## Recorded information:

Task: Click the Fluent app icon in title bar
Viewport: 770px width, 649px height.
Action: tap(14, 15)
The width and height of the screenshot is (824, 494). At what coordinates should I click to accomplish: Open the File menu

---

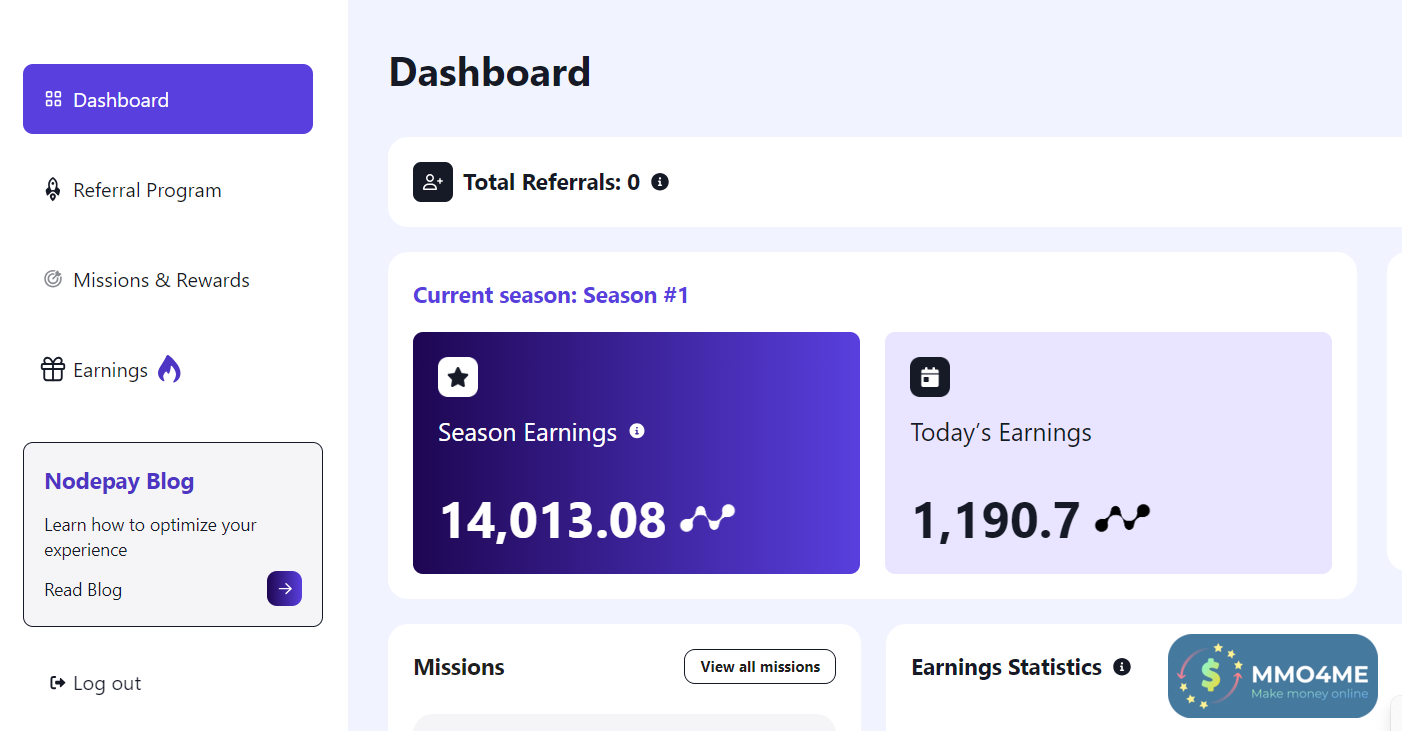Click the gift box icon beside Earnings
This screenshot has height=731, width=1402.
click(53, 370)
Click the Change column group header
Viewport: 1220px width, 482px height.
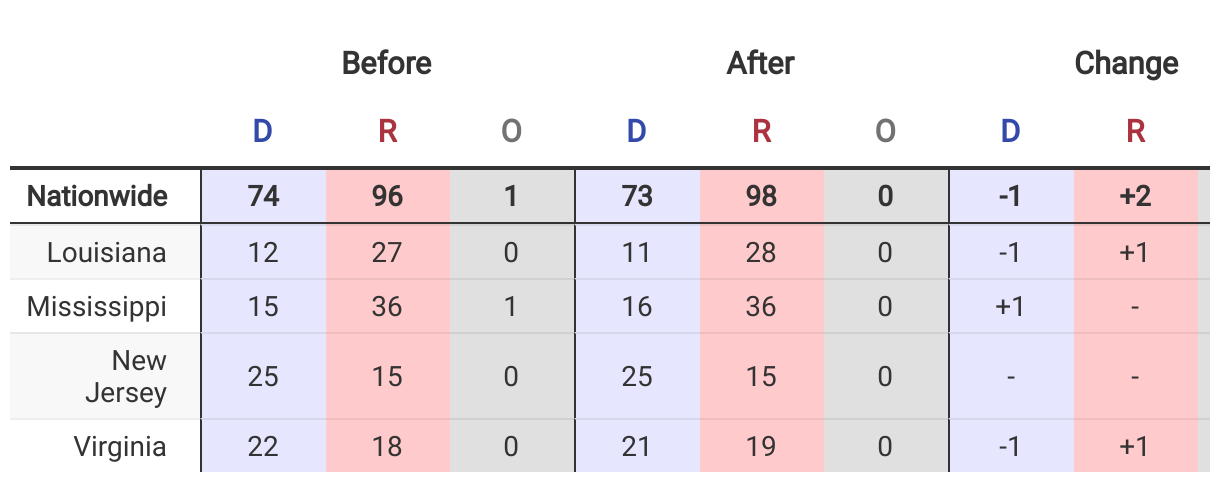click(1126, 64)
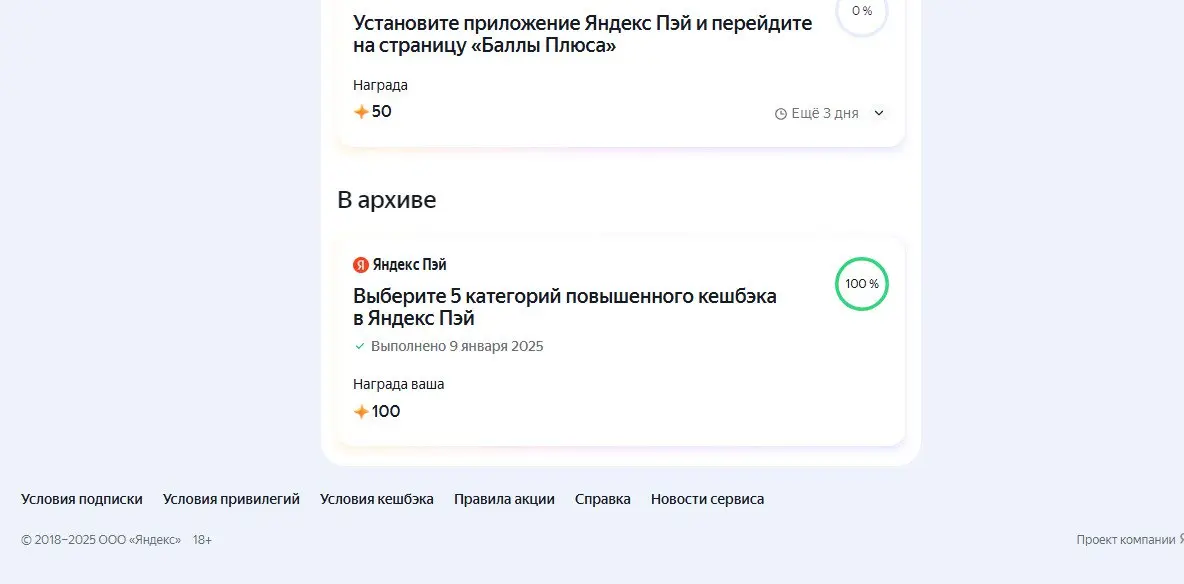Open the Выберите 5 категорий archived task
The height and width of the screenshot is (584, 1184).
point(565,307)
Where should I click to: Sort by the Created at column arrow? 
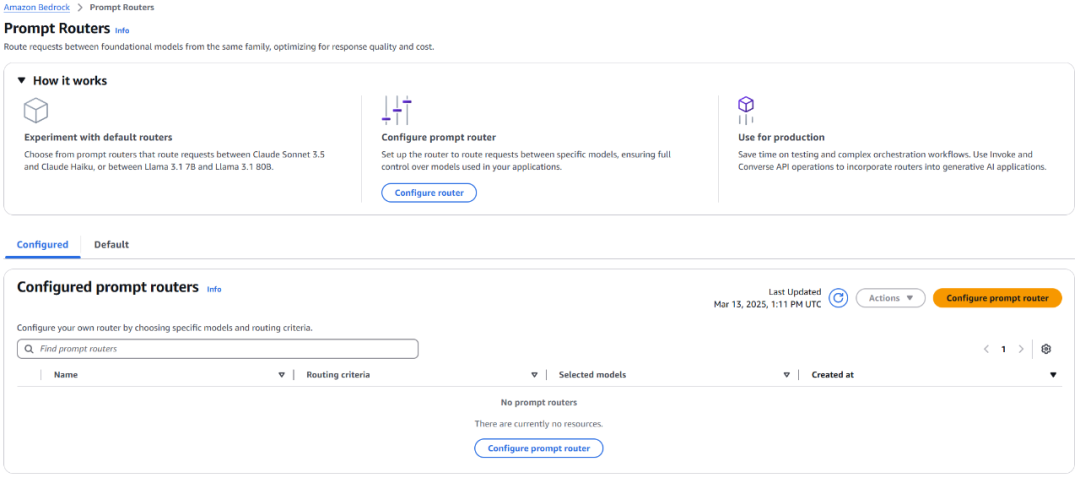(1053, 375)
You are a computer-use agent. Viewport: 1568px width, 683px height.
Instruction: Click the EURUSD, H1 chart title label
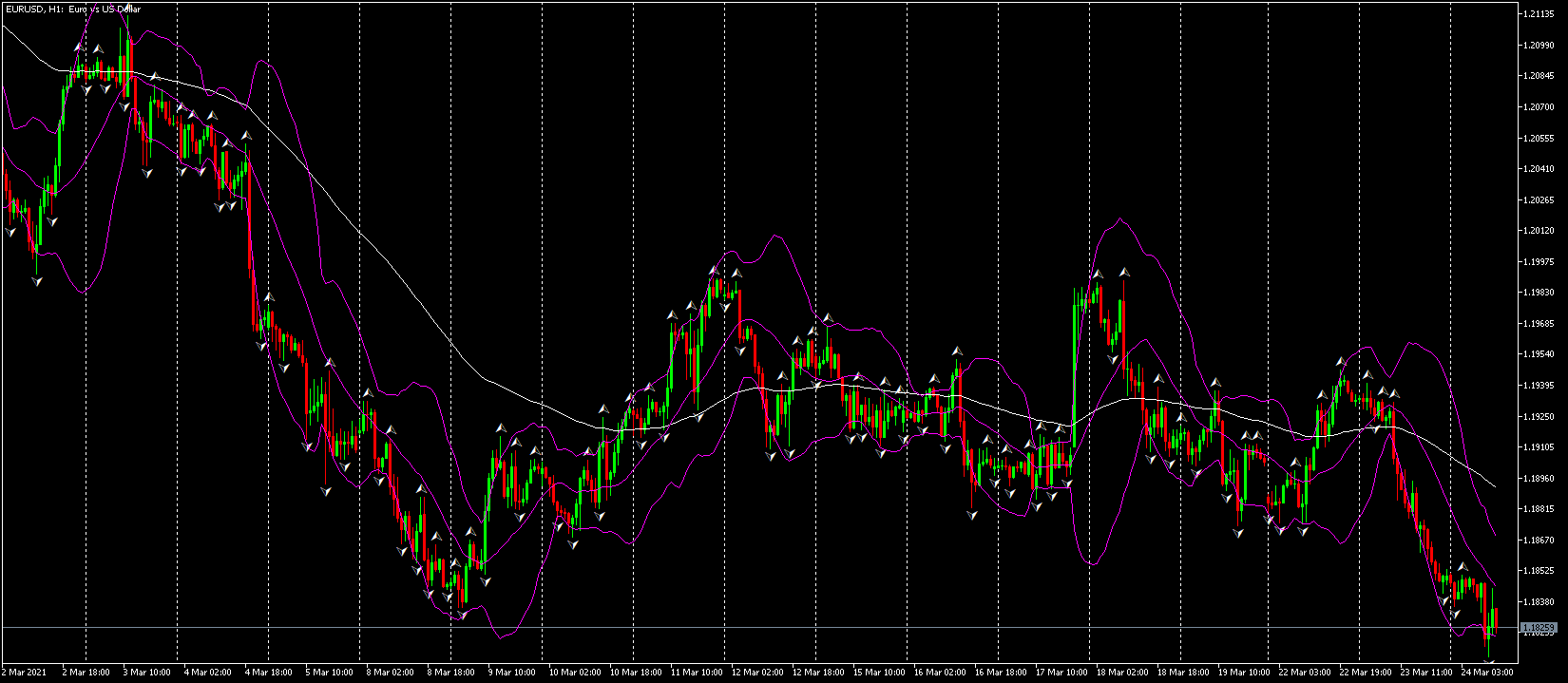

---

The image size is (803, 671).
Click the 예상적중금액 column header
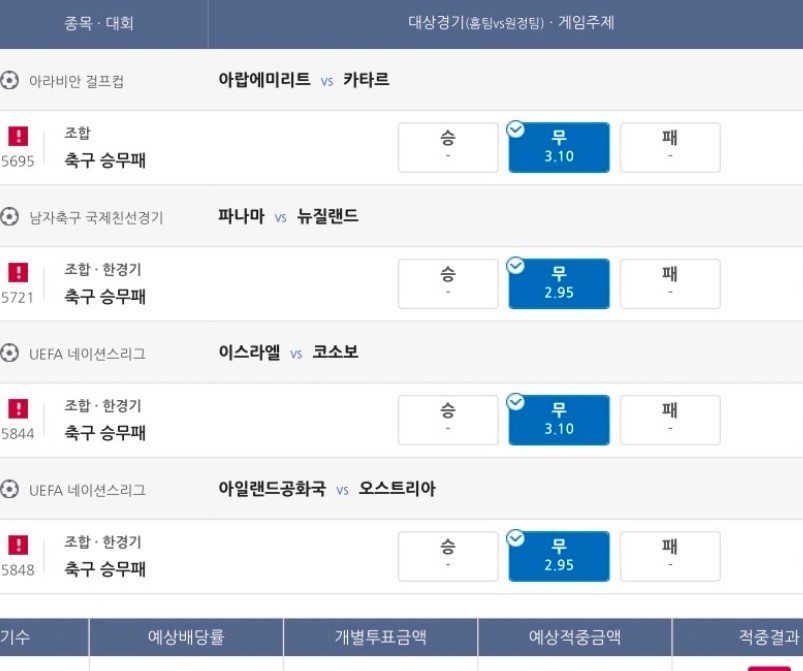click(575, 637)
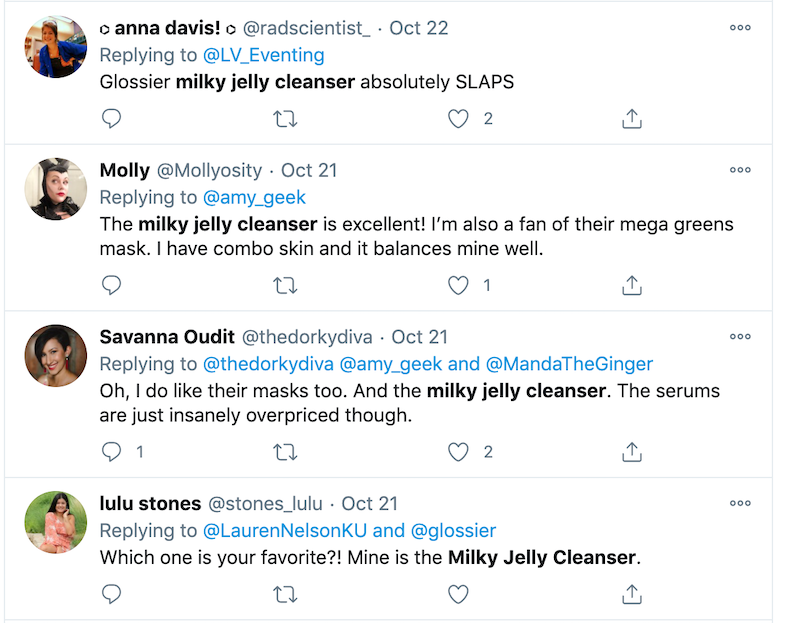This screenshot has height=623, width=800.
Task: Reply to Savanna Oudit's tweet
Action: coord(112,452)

## Your goal:
From the records above, repeat exactly the lines from the one with "Task: Click the Fluent app icon in title bar" through the one with "The width and", both included.

## Response to this task:
Task: Click the Fluent app icon in title bar
Viewport: 770px width, 649px height.
Action: tap(14, 15)
The width and height of the screenshot is (824, 494). At what coordinates should I click to accomplish: Open the File menu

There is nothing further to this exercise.